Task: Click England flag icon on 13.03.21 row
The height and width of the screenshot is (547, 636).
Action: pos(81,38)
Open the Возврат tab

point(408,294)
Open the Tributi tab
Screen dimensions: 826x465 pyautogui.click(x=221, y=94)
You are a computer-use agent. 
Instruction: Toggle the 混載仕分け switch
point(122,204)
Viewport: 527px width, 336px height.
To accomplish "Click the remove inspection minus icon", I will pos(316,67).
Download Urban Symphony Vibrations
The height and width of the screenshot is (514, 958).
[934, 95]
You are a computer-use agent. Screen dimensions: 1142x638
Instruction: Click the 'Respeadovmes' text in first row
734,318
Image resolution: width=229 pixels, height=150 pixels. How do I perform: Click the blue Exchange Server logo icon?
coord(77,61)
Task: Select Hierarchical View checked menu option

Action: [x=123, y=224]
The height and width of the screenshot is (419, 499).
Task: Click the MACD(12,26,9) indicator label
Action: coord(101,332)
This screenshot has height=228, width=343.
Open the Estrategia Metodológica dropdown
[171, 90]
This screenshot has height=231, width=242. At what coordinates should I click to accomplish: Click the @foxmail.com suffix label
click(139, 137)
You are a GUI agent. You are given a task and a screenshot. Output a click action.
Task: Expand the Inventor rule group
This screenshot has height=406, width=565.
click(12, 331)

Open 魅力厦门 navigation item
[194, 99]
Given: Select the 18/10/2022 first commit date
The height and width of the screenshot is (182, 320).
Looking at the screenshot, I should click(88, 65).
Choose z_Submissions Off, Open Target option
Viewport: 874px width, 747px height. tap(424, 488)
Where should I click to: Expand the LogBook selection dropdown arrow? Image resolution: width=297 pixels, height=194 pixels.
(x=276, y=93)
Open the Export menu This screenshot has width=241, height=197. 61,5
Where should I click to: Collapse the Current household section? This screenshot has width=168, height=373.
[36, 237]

====================

- Written exercise: Convert the material above into a JSON list of strings, with each line as its own entry and blank lines omitted.

- Response to the exercise:
[
  "Task: Click England flag icon on 13.03.21 row",
  "The height and width of the screenshot is (547, 636).",
  "Action: pos(81,38)",
  "Open the Возврат tab",
  "point(408,294)",
  "Open the Tributi tab",
  "Screen dimensions: 826x465 pyautogui.click(x=221, y=94)",
  "You are a computer-use agent. ",
  "Instruction: Toggle the 混載仕分け switch",
  "point(122,204)",
  "Viewport: 527px width, 336px height.",
  "To accomplish \"Click the remove inspection minus icon\", I will pos(316,67).",
  "Download Urban Symphony Vibrations",
  "The height and width of the screenshot is (514, 958).",
  "[934, 95]",
  "You are a computer-use agent. Screen dimensions: 1142x638",
  "Instruction: Click the 'Respeadovmes' text in first row",
  "734,318",
  "Image resolution: width=229 pixels, height=150 pixels. How do I perform: Click the blue Exchange Server logo icon?",
  "coord(77,61)",
  "Task: Select Hierarchical View checked menu option",
  "Action: [x=123, y=224]",
  "The height and width of the screenshot is (419, 499).",
  "Task: Click the MACD(12,26,9) indicator label",
  "Action: coord(101,332)",
  "This screenshot has height=228, width=343.",
  "Open the Estrategia Metodológica dropdown",
  "[171, 90]",
  "This screenshot has height=231, width=242. At what coordinates should I click to accomplish: Click the @foxmail.com suffix label",
  "click(139, 137)",
  "You are a GUI agent. You are given a task and a screenshot. Output a click action.",
  "Task: Expand the Inventor rule group",
  "This screenshot has height=406, width=565.",
  "click(12, 331)",
  "Open 魅力厦门 navigation item",
  "[194, 99]",
  "Given: Select the 18/10/2022 first commit date",
  "The height and width of the screenshot is (182, 320).",
  "Looking at the screenshot, I should click(88, 65).",
  "Choose z_Submissions Off, Open Target option",
  "Viewport: 874px width, 747px height. tap(424, 488)",
  "Where should I click to: Expand the LogBook selection dropdown arrow? Image resolution: width=297 pixels, height=194 pixels.",
  "(x=276, y=93)",
  "Open the Export menu This screenshot has width=241, height=197. 61,5",
  "Where should I click to: Collapse the Current household section? This screenshot has width=168, height=373.",
  "[36, 237]"
]